WWII Women’s Land Army Veteran Elizabeth Bartlett passed away on 15 April due to coronavirus. She was 99 years old.
Elizabeth was just 21 years old when she gave up her job in a Sheffield steelworks in October 1941 to join the war effort. She was one of 80,000 women who signed up for the home-based force to take farming and industrial jobs to help the war effort, and was sent to work on a farm in Kent. On her first day, she fell into a threshing machine and sustained a devastating injury that resulted in the loss of her right leg.
“I had worked on the machine in the morning but when I went to stand on it in the afternoon, someone had moved a board and I fell into it. My leg went into the machine,” recalled Elizabeth in a previous issue of Blesma Magazine.
“I didn’t have too much pain then; that all came later on. I remember going to hospital in an open-backed farm van and being taken straight in for an operation. I also remember coming out of the anaesthetic and being told off by the matron for making too much noise. I shut up after that! From then on, no-one contacted me, there was no interest in me, but I just go on with life.”
Elizabeth’s boyfriend of the time visited her in hospital just as he was about to deploy to the front line with his regiment.

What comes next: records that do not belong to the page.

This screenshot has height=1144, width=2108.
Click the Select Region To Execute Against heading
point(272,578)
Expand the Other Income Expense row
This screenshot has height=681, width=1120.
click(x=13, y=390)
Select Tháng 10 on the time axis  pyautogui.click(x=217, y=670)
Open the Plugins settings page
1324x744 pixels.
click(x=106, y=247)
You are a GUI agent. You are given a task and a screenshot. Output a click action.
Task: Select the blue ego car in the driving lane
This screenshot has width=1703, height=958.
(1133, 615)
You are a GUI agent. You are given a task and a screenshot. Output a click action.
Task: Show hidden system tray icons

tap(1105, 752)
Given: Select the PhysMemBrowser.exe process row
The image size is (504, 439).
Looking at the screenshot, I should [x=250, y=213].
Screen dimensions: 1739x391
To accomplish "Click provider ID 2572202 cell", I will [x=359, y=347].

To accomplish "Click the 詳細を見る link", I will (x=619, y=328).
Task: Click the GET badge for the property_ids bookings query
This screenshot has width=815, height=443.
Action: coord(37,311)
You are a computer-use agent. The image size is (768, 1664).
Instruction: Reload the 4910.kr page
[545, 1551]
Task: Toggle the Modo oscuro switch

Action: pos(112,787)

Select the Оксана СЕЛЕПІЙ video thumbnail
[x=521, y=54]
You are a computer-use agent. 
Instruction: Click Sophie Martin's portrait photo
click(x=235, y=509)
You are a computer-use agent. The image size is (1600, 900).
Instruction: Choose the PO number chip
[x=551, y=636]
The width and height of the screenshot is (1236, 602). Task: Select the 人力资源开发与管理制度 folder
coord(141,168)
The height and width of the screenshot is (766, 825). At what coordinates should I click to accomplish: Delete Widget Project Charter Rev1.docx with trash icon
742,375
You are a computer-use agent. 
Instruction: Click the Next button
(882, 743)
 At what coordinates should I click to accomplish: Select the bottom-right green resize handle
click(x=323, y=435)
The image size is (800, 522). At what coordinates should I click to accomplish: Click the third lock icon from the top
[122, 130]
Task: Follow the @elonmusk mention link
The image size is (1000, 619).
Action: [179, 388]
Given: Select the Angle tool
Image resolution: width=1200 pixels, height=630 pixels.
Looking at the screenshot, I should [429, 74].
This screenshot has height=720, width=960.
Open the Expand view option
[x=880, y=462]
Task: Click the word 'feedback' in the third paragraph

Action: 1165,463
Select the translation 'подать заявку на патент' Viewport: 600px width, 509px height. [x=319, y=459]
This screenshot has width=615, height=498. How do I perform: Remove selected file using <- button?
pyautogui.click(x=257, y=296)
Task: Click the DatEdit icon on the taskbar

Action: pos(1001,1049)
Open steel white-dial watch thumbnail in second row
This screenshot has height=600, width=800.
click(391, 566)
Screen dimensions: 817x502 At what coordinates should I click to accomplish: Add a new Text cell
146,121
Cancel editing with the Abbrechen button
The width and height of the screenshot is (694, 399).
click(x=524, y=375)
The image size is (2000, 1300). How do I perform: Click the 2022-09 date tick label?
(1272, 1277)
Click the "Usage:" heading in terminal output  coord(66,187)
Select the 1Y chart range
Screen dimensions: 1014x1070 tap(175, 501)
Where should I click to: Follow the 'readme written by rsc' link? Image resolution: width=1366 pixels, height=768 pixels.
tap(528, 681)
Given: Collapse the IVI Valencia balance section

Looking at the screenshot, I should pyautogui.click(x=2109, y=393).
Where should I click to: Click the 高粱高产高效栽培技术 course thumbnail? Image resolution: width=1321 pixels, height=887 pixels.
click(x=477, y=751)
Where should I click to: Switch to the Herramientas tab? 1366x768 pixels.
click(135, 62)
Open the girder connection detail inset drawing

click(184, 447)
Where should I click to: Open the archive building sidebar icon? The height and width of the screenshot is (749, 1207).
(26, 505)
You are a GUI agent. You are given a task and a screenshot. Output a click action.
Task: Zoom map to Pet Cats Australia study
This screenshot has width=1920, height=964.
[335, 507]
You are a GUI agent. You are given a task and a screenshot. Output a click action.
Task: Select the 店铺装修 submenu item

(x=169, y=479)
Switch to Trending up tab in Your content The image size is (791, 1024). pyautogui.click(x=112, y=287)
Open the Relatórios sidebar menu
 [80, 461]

He was killed in action a few weeks later, which left Elizabeth having to deal with heartbreak, come to terms with limb loss, and get to grips with using a rudimentary prosthetic leg – all at the same time.
In time, Elizabeth began to focus on her recovery, and once she learned how to walk again, she re-joined the Women’s Land Army (WLA). In more recent times Blesma petitioned to win Elizabeth a war pension and, after a 75-year wait, she was eventually granted compensation, although even then it was only backdated five years – to the time Blesma took up her case.
“Elizabeth was very stoic and got on with life without a shred of bitterness,” said her previous Support Officer, Bill Gillett.
“She served her country in the Land Army and, although she never complained, she deserved compensation. Elizabeth didn’t feel any hostility to the authorities, which was amazing considering how harshly she was treated. If she had been hit by a doodlebug, she would have received a full war pension. I don’t see the difference as she was serving her country, and the WLA was recognised as a military organisation.”
After the war, Elizabeth went on to marry Peter, a horticultural expert, and worked in gardens and orchards as she and her husband brought up their two children, Richard and Anne.